SI TRASLADÁRAMOS la simbología del contenido de "El paraíso perdido", de Milton, a la realidad canaria, veríamos con cierta sensación de escalofrío y un ramalazo de tristeza cómo el autor describe su particular infierno como un lugar donde sus habitantes viven en una continua y permanente insatisfacción y desilusión, que les conduce a una desesperanza suicida, pero, a la vez, conformista, porque, partiendo de una docilidad e inanidad largamente arraigada, no son capaces de sobreponerse a su patético y trágico destino. Un infierno donde el demonio se define por el sufrimiento, y que, en el caso de Canarias, se puede personificar, sin que haya dudas al respecto, en su presidente, Paulino Rivero, el cual decide vengarse de su maltrecha suerte focalizando su odio y su rencor en las figuras de Rajoy y del ministro Soria, representantes del Estado opresor, aunque para ello, y a través de sus acciones políticas y medidas económicas, perjudique y maltrate a su propio pueblo.

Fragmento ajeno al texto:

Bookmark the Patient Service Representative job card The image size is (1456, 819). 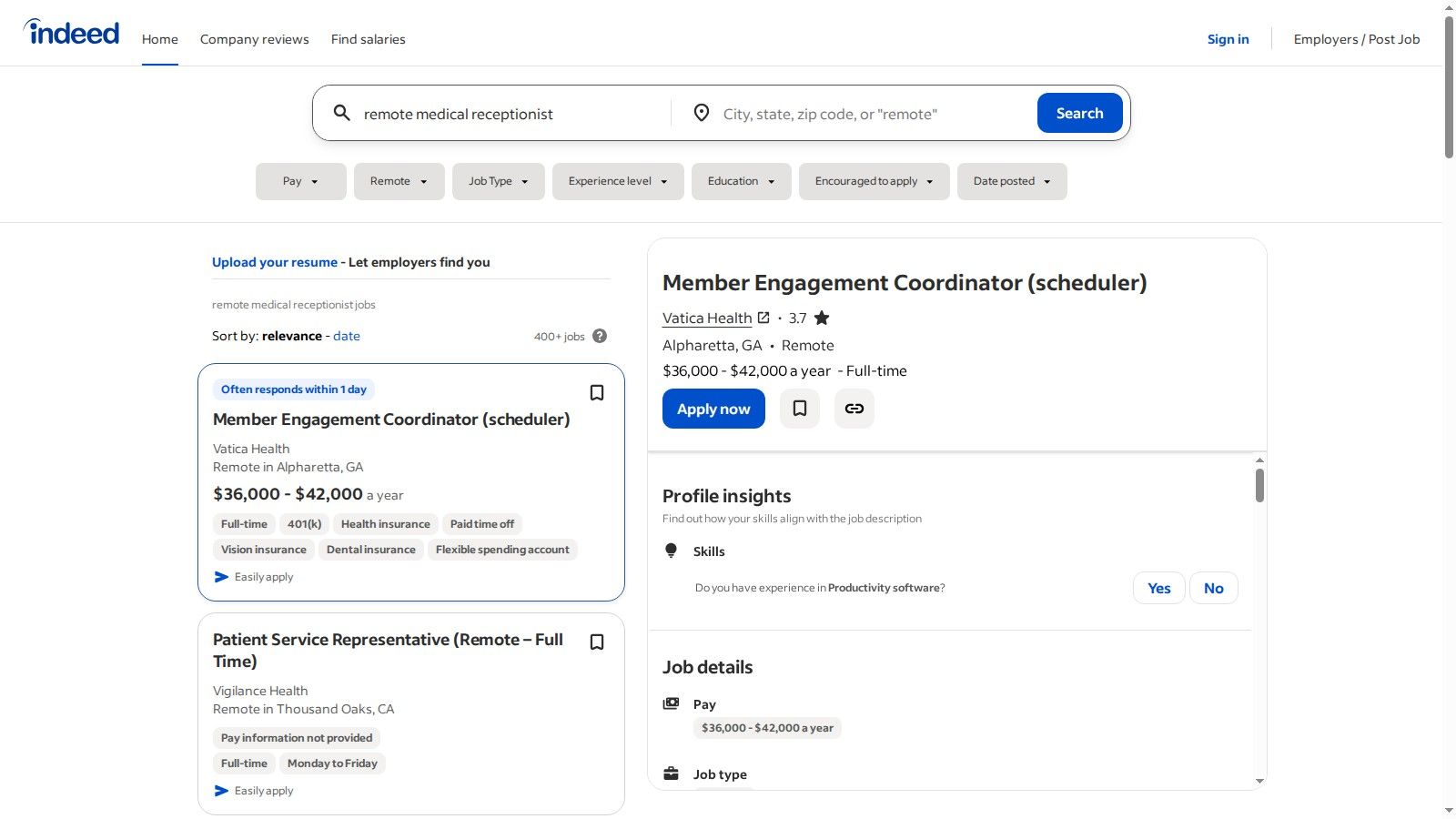pos(597,642)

La mejor prueba de cuanto se ha reseñado anteriormente queda reflejada en la propia actitud de dicho personaje, que gobierna al margen de toda realidad, y que, sin importarle lo más mínimo el sufrimiento y padecimiento de sus gobernados, los cuales y según su propia doctrina nacionalista -que no ideología-, han de votarle porque él es "de aquí", actúa sectariamente, envuelto en la bandera de sus propios intereses, levitando sobre una realidad que solo existe en su imaginación, y que queda muy lejos de aquellas Islas Afortunadas que vendíamos como imagen de un territorio libre, amable y cómodo para vivir y trabajar.

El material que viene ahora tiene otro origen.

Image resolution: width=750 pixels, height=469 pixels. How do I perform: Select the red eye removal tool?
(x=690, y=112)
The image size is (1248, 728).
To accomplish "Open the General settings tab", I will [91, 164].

Ahora, este paraíso perdido en que se han transformado las Islas Canarias ejemplifica mejor que ninguna otra comunidad autónoma la fragilidad de las economías periféricas, sobre todo cuando se tiene la desgracia de haber colocado y apostado todo su futuro en una sola actividad; o lo que es lo mismo, cuando desde un punto de vista económico se han puesto todos los huevos en una misma cesta, al socaire de los vaivenes de cualquier recesión financiera, exponiendo la estabilidad y el equilibrio económico de las Islas a los negocios cíclicos de unas actividades, como el turismo y la construcción, especialmente dependientes de las oscilaciones del mercado.

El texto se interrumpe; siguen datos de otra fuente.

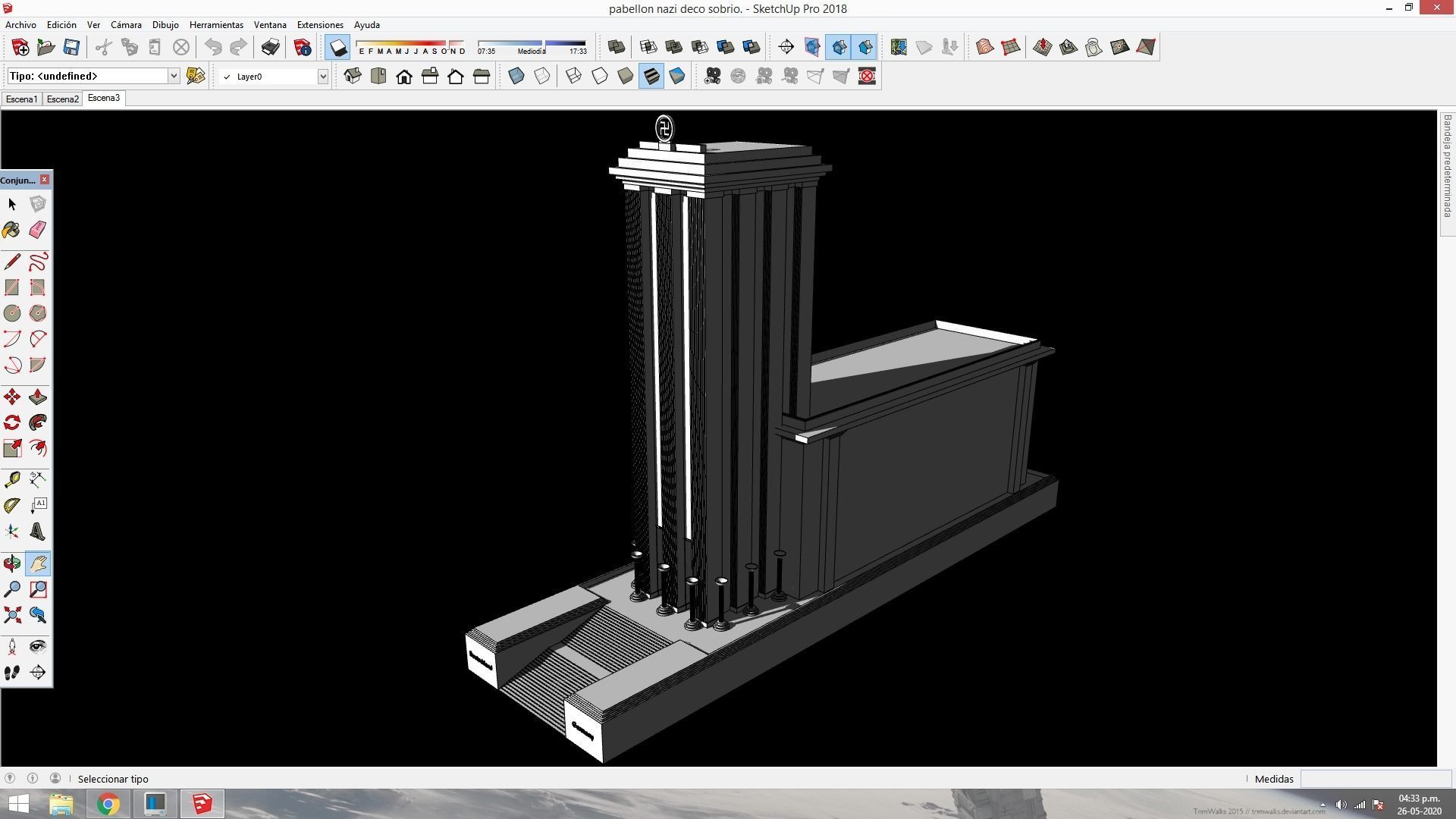Open the Layer0 layer dropdown
This screenshot has width=1456, height=819.
click(322, 76)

Y así, el paraíso soñado se ha convertido en un infierno para las personas que desean un empleo, ya que el paro alcanza unos niveles catastróficos para cualquier otro lugar de la propia Comunidad Económica Europea, rozando el 30% de la población activa, escalando dicho porcentaje hasta el 50% en el caso de los jóvenes menores de 25 años. Un paraíso que dejó de ser un edén para los miles de inmigrantes, tanto extranjeros como peninsulares, que acudieron raudos tras el "boom" de la construcción e inmobiliario, que hizo aumentar la población de las Islas en más de un 25% en menos de una década; y que ahora no les queda más remedio que emigrar o dejarse llevar por una economía sumergida, que es la que realmente está salvando a este gobierno de padecer una revolución social.

Y eso a pesar de que una inmensa mayoría de los canarios están siendo vapuleados, arrinconados y maltratados laboral, fiscal, económica y socialmente hablando. Aún así, nadie se explica cómo soportan que los engañen prometiéndoles un paraíso que tan solo existe en el pensamiento y en el deseo de una casta política que se sostiene y se alimenta del propio sufrimiento de sus conciudadanos, a los cuales se les recortan no solo ayudas sociales, prestaciones sanitarias o de educación, sino también derechos y libertades, aparte de recortarles las nóminas a todos aquellos que pueden -los funcionarios- y se dejan, o abrirles expedientes administrativos a quienes se atreven -mediante el acto de una denuncia o de una simple peineta- a desafiar al poder establecido, mientras ellos se gastan más de ocho millones de euros solo en sueldos de los altos cargos en Canarias, o miles y miles de euros en viajes perfectamente prescindibles en estos tiempos de austeridad presupuestaria.

Menos mal que el señor Paulino Rivero no es ningún inútil, ya que por lo menos nos puede servir de mal ejemplo; y, además, puestos a ser positivos, ninguna persona se merece nuestras lágrimas, porque quien se las merezca nunca nos debería hacer llorar.